Wie zuvor in 'Johannes Brahms. Wiegenlieder meiner Schmerzen' (Lukas Verlag 1997) und 'Johann Sebastian Bach. Philosophie der Musik' (Lukas Verlag 2001) sucht der Autor auch in seinem dritten musikphilosophischen Werk nach Möglichkeiten, nachvollziehbar und begründet über Musik als Ausdruck von Gefühlen zu reden. Anders als in musikwissenschaftlichen Abhandlungen üblich, wird dabei immer von subjektiven Hörerfahrungen ausgegangen. Durch wissenschaftliche Formanalyse, aber gleichwertig auch die ausführliche Untersuchung von Tonträgereinspielungen werden sie kontrolliert. Methodische Eigenart des Autors ist allerdings der vergleichende Blick darauf, wie in Kunst oder Philosophie mit Gefühlen umgegangen wurde. Stand für Brahms die Literatur des poetischen Realismus und für Bach die niederländische Malerei im Zentrum, so werden jetzt die Konzeptionen des Schönen untersucht, innerhalb derer sich Mozart bewegt.Vom klassischen zum romantischen Schönheitsideal, so lautet die These, bewegt sich Mozarts kompositorische Entwicklung. Das klassische Ideal wird mit Adam Smith verstanden als leicht faßlicher Ausdruck angemessener und maßvoller Gefühle. Dieses normative Kunstverständnis gerät ins Wanken in dem Maße, in dem Mozart mit Komponisten in Berührung kommt, denen es primär um Authentizität geht. Die Wiener Klassik kann deshalb als Versuch gelten, normative Richtigkeit mit expressiver Authentizität zu vereinbaren. Doch Mozarts Kraft zur Synthese ermattet, wohl aus lebensgeschichtlichen Gründen, und das klassische Ideal kehrt im Spätwerk zurück als Gegenstand der Sehnsucht. Mit Hegels Ästhetik wird erläutert, warum genau das als romantische Schönheit gelten kann. Während Hegel jedoch folgenreich die Romantik als Überwindung der Klassik dargestellt hat, läßt sich leicht zeigen, daß die europäische Kunstgeschichte vielmehr im Streit zwischen klassischem und romantischem Ideal, zwischen der Orientierung am antiken und am christlichen Erbe, ihre Besonderheit hat. Zielpunkt der Untersuchungen des Autors ist die Behauptung, daß in diesem Streit bei Mozart eine neue, moderne von Form von Schönheit entsteht, an die die klassische Moderne anknüpfen kann. Schön ist dabei, was in den vielen und disparaten Gefühlen des modernen Menschen eine temporäre und fragmentarische Ordnung herstellt.
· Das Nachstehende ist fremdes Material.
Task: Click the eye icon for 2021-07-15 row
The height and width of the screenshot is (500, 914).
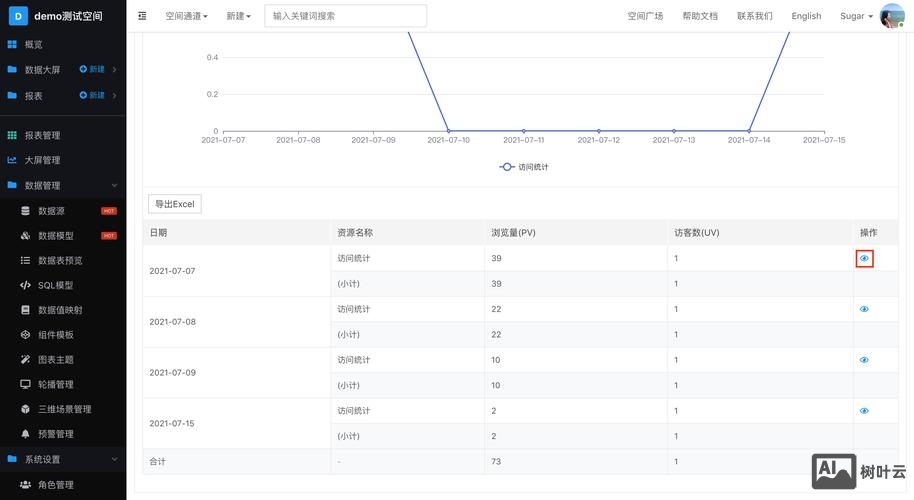Action: point(864,411)
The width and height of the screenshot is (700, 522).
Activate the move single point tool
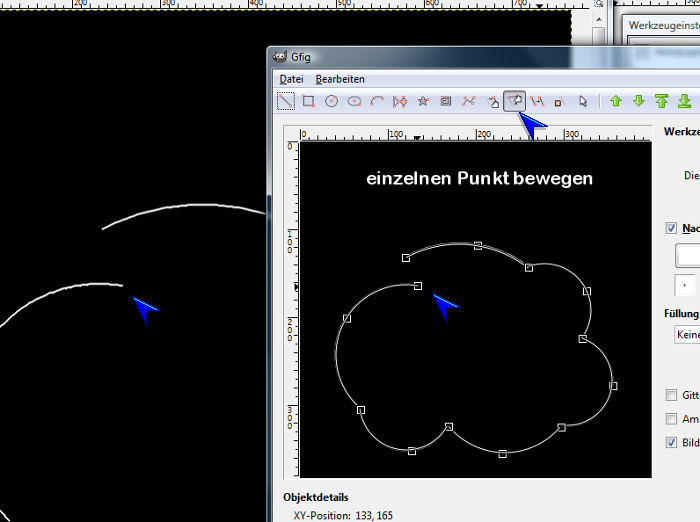515,101
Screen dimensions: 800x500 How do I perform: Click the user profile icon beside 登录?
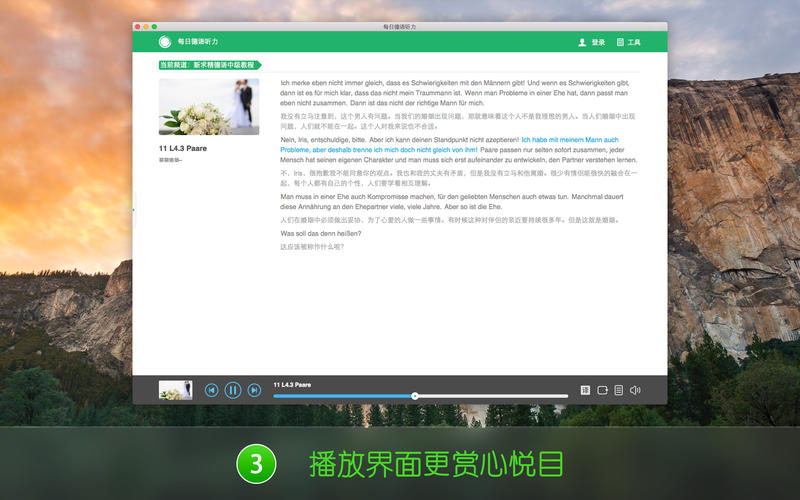582,42
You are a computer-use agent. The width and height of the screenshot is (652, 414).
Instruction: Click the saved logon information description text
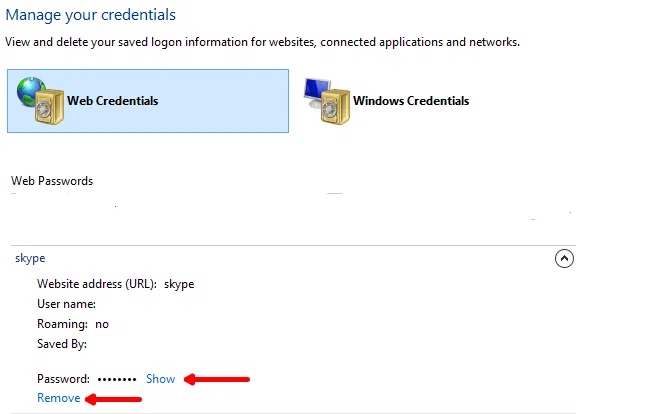[262, 42]
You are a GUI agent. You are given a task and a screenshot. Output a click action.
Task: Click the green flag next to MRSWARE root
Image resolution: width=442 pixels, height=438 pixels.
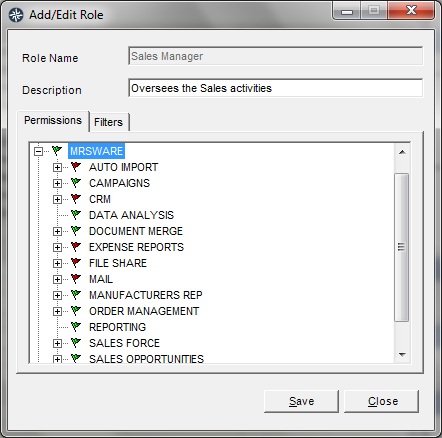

Perlentaucher-Notiz zur F.A.Z.-Rezension
Ach, was hätte das für ein Buch sein können, wenn ihm eine CD im MP3-Format beigelegen hätte! Jan Assmann verdrückt eine Träne - zuviel verlangt. Aber auch in nicht digitalisierter, unverlinkter Form und ohne korrespondierende Musikdatei kann Assmann dem Buch etwas abgewinnen. Mozart-Kenntnisse braucht es allerdings schon, wenn auch nicht gleich den gesamten Mozart im Kopf, wie bei der vom Rezensenten erträumten Cyberfassung. Entsprechend gerüstet zieht Assmann los, um Gustav Falke auf dem erkenntnisreichen, mit Zitaten gepflasterten Weg zu Mozarts Geheimnis zu folgen, über die Erörterung des Schönen, der guten Affekte, der fruchtbaren Auseinandersetzung mit Christentum und Antike. Schwer gefordert von den "subtilen" Einsichten des Autors in Phrasierung, Metrik und Gestalt von Mozarts Musik und den angebotenen Interpretationsbeispielen ("wie soll man das nachvollziehen?"), letztlich aber reichlich beschenkt durch Falkes "präzise wie suggestive" Sprachmächtigkeit, schließt der Rezensent das Buch.